Bus, scatta la rivoluzione

Rivoluzione Amt, atto quarto, come promesso dal patron Pesce. Da lunedì 16 settembre cambia tutto

ed entra in vigore, con l'inizio dell'anno scolastico di ogni ordine e grado, il nuovo orario. Spaventa il numero di mezzi e corse tagliate, accorpate o semplicemente razionalizzate, secondo un criterio da anni in voga in piazza Dante, ossia quello di creare dei capolinea non in centro per intasare la circolazione, bensì nei quartieri limitrofi alla city.
E così sparisce lo storico 33, quello che serviva dagli anni Sessanta Castelletto.
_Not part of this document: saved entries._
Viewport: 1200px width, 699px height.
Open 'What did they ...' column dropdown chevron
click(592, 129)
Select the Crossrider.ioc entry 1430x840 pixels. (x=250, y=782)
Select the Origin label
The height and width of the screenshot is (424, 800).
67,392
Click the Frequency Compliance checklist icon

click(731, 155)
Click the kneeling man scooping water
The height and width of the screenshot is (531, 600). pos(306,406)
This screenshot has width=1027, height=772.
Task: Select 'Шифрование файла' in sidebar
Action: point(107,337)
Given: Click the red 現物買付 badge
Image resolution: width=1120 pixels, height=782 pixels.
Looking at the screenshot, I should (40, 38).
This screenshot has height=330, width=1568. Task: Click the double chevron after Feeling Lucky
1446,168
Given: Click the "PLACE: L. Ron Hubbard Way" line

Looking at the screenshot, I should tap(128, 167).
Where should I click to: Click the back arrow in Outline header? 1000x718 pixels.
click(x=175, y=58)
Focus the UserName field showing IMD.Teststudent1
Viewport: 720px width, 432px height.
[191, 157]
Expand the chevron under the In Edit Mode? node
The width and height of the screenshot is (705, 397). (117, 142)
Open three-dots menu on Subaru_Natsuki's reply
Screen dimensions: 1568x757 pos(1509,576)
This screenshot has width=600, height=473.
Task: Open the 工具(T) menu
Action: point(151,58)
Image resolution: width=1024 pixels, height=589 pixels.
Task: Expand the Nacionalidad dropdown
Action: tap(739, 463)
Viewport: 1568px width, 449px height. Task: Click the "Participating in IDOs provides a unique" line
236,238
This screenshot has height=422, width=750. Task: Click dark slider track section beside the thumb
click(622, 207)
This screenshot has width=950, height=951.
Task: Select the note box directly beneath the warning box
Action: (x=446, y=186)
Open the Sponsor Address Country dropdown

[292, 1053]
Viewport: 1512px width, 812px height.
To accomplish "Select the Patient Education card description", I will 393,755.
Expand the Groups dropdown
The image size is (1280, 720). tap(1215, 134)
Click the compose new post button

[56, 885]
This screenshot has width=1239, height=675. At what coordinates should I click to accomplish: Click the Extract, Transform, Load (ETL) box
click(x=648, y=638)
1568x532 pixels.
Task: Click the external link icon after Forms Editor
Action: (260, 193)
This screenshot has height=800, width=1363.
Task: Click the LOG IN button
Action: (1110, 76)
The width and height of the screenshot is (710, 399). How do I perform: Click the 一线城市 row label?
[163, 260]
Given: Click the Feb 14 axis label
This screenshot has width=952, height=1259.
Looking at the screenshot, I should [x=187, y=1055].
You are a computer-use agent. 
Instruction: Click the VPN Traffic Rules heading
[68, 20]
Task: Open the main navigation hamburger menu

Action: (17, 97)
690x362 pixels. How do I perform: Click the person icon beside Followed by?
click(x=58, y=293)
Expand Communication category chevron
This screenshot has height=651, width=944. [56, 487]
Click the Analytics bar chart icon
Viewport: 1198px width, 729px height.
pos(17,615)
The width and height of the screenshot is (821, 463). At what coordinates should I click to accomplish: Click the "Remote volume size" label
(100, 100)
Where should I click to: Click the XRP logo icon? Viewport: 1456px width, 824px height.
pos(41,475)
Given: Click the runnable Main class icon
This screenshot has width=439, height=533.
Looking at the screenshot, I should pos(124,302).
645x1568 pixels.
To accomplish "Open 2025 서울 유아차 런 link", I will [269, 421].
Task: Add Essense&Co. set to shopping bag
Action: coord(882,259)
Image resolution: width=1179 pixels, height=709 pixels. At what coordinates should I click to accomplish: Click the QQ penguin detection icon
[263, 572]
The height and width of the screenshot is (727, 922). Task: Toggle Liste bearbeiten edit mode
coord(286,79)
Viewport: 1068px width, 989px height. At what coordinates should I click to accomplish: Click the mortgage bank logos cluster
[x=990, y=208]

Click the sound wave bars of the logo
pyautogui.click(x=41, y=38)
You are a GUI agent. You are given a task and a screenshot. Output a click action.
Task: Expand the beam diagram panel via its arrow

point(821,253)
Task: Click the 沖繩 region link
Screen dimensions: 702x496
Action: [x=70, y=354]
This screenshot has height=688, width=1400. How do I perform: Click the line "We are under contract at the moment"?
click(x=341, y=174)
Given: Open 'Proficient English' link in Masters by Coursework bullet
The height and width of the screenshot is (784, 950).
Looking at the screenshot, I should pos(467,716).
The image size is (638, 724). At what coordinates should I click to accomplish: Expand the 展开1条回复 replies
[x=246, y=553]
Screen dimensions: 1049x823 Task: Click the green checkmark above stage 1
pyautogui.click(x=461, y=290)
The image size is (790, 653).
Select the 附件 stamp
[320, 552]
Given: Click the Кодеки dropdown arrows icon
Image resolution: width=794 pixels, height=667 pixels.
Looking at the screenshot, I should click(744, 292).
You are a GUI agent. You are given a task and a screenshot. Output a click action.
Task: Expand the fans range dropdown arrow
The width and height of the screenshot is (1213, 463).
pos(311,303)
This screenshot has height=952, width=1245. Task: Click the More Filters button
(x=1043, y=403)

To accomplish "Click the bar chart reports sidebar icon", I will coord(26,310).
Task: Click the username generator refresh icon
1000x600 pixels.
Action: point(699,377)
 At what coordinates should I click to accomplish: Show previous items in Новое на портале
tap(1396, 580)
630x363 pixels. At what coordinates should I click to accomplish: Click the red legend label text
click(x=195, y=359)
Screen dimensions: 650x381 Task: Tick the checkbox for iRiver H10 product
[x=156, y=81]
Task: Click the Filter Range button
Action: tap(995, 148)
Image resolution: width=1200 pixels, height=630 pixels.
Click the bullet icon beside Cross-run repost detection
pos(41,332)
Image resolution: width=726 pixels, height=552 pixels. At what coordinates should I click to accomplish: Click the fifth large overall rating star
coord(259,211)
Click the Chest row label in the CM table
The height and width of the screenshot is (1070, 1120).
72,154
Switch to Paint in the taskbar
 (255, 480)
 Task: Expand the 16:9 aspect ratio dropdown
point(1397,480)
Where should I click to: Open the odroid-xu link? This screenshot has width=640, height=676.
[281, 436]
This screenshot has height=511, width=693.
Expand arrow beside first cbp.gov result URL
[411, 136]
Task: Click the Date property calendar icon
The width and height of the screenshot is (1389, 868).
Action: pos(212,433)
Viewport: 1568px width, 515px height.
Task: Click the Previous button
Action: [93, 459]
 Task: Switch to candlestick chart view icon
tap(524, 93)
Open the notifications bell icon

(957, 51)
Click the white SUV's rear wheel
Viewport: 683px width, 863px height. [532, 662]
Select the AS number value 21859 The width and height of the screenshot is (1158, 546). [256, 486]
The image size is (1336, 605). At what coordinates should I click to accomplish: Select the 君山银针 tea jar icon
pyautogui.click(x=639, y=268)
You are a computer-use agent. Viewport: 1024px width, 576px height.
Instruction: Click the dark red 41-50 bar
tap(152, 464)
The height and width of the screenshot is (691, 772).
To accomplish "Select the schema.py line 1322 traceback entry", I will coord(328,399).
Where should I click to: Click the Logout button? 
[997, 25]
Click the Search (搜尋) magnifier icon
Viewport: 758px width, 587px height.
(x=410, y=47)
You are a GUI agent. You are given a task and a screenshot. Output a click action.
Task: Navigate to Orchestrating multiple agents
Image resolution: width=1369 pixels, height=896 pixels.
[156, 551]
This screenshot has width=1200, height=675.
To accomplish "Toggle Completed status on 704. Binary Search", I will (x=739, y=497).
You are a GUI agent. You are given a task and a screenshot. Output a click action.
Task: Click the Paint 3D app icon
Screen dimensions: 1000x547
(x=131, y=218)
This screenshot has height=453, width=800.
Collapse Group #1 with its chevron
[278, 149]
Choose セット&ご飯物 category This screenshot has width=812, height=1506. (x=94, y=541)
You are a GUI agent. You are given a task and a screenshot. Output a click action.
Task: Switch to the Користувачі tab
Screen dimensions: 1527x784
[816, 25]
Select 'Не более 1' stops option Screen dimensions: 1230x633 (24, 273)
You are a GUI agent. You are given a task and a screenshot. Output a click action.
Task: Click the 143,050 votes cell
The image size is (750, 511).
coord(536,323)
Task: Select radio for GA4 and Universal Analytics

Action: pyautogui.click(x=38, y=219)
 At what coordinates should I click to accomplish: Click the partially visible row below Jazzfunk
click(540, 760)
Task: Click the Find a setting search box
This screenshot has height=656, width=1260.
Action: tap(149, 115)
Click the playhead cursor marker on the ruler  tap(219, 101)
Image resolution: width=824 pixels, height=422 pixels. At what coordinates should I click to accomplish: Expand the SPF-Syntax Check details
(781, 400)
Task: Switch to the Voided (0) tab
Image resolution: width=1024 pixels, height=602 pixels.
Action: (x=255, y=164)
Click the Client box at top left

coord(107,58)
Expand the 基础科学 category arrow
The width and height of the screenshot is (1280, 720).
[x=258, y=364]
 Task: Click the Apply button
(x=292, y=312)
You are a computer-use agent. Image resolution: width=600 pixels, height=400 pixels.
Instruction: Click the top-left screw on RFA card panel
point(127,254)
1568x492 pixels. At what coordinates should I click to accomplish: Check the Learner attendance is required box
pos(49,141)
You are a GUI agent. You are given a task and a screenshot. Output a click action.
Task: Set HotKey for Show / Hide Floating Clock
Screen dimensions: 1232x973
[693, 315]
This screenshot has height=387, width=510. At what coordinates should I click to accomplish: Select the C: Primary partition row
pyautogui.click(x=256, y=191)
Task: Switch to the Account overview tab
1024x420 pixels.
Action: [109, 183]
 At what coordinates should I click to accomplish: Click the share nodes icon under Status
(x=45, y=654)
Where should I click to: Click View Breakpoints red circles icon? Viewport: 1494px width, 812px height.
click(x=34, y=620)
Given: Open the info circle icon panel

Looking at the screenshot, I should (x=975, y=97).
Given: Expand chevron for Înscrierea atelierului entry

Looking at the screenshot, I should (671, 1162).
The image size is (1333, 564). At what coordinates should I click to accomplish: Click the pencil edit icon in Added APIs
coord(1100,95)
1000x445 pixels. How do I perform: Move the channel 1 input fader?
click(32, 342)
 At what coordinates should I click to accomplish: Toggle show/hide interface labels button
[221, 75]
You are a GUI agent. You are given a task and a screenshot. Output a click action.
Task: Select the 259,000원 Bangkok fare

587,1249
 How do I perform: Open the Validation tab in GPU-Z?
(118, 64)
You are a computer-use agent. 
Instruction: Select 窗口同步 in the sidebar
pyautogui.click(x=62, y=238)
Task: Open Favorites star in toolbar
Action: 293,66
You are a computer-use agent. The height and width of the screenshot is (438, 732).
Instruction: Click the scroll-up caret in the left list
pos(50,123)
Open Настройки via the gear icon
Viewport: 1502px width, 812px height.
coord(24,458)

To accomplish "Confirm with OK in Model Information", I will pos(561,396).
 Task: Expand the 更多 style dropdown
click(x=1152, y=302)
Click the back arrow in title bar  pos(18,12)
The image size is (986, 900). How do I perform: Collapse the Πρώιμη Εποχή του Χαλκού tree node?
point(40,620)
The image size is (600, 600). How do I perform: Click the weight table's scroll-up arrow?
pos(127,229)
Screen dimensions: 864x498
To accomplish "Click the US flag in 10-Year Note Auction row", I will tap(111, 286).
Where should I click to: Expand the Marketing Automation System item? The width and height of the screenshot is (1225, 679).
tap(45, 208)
Al suo posto rinasce il 36 sbarrato, cancellato dalla sforbiciata di quattro anni fa. Clamoroso il dimezzamento del 12 che fino a domenica 15 settembre collegherà il centro con la periferia estrema di Prato, ma dalle 5 del mattino del 16 servirà fino a Molassana, dove chi è diretto a De Ferrari potrà usare il 48, con relativi disagi.
Lo stesso vale per il 383, il piccolo bus che unisce via Robino, al di sotto del Biscione, con la stazione Brignole: si fermerà fino in via Bonifacio, una traversa di corso Sardegna. Era da anni che si vocifera di questo taglio e i cittadini di Marassi Alta sono pronti a scendere in strada con una raccolta firma.
Pesanti i disagi a ponente dove sono stati tagliati il 191 a Voltri, il 195 sulle alture di Voltri e il 620, un notturno che univa Sampierdarena con la Foce.